= PROBLEM DESCRIPTION =
Retype all of the entries word for word.
[EXTRACTED RECORDS]
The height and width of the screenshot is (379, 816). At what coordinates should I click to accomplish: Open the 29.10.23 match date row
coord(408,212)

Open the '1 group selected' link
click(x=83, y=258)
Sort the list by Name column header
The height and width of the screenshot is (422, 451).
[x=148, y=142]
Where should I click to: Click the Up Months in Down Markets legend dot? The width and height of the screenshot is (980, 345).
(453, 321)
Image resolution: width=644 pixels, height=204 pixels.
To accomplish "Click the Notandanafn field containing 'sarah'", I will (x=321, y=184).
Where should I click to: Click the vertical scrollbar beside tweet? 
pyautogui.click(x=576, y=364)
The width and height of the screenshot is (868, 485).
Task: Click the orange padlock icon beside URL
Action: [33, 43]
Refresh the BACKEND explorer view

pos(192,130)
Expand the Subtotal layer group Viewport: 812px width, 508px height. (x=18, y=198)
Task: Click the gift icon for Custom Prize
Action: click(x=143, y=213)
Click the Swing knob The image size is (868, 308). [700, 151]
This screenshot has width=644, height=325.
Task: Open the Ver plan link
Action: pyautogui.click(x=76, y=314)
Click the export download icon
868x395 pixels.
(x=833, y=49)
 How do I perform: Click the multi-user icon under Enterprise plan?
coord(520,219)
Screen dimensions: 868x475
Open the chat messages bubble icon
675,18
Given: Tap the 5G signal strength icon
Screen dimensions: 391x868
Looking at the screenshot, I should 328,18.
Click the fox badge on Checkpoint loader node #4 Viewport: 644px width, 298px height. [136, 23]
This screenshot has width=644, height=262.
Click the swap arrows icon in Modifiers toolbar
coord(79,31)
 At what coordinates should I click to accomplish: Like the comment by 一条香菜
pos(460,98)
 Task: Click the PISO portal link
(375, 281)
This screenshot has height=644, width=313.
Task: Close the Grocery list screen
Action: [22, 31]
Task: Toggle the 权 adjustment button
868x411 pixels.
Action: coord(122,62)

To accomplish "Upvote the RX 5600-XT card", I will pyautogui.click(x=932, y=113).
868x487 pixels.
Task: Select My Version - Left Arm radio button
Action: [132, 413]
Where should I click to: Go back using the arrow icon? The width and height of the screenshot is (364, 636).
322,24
[/EXTRACTED RECORDS]
= EXERCISE RESULT =
The height and width of the screenshot is (379, 816). At what coordinates should I click to accomplish: Open the 29.10.23 match date row
coord(408,212)

Open the '1 group selected' link
click(x=83, y=258)
Sort the list by Name column header
The height and width of the screenshot is (422, 451).
[x=148, y=142]
Where should I click to: Click the Up Months in Down Markets legend dot? The width and height of the screenshot is (980, 345).
(453, 321)
Image resolution: width=644 pixels, height=204 pixels.
To accomplish "Click the Notandanafn field containing 'sarah'", I will (x=321, y=184).
Where should I click to: Click the vertical scrollbar beside tweet? 
pyautogui.click(x=576, y=364)
The width and height of the screenshot is (868, 485).
Task: Click the orange padlock icon beside URL
Action: [33, 43]
Refresh the BACKEND explorer view

pos(192,130)
Expand the Subtotal layer group Viewport: 812px width, 508px height. (x=18, y=198)
Task: Click the gift icon for Custom Prize
Action: click(x=143, y=213)
Click the Swing knob The image size is (868, 308). [700, 151]
This screenshot has width=644, height=325.
Task: Open the Ver plan link
Action: pyautogui.click(x=76, y=314)
Click the export download icon
868x395 pixels.
(x=833, y=49)
 How do I perform: Click the multi-user icon under Enterprise plan?
coord(520,219)
Screen dimensions: 868x475
Open the chat messages bubble icon
675,18
Given: Tap the 5G signal strength icon
Screen dimensions: 391x868
Looking at the screenshot, I should 328,18.
Click the fox badge on Checkpoint loader node #4 Viewport: 644px width, 298px height. [136, 23]
This screenshot has width=644, height=262.
Click the swap arrows icon in Modifiers toolbar
coord(79,31)
 At what coordinates should I click to accomplish: Like the comment by 一条香菜
pos(460,98)
 Task: Click the PISO portal link
(375, 281)
This screenshot has height=644, width=313.
Task: Close the Grocery list screen
Action: [22, 31]
Task: Toggle the 权 adjustment button
868x411 pixels.
Action: coord(122,62)

To accomplish "Upvote the RX 5600-XT card", I will pyautogui.click(x=932, y=113).
868x487 pixels.
Task: Select My Version - Left Arm radio button
Action: [132, 413]
Where should I click to: Go back using the arrow icon? The width and height of the screenshot is (364, 636).
322,24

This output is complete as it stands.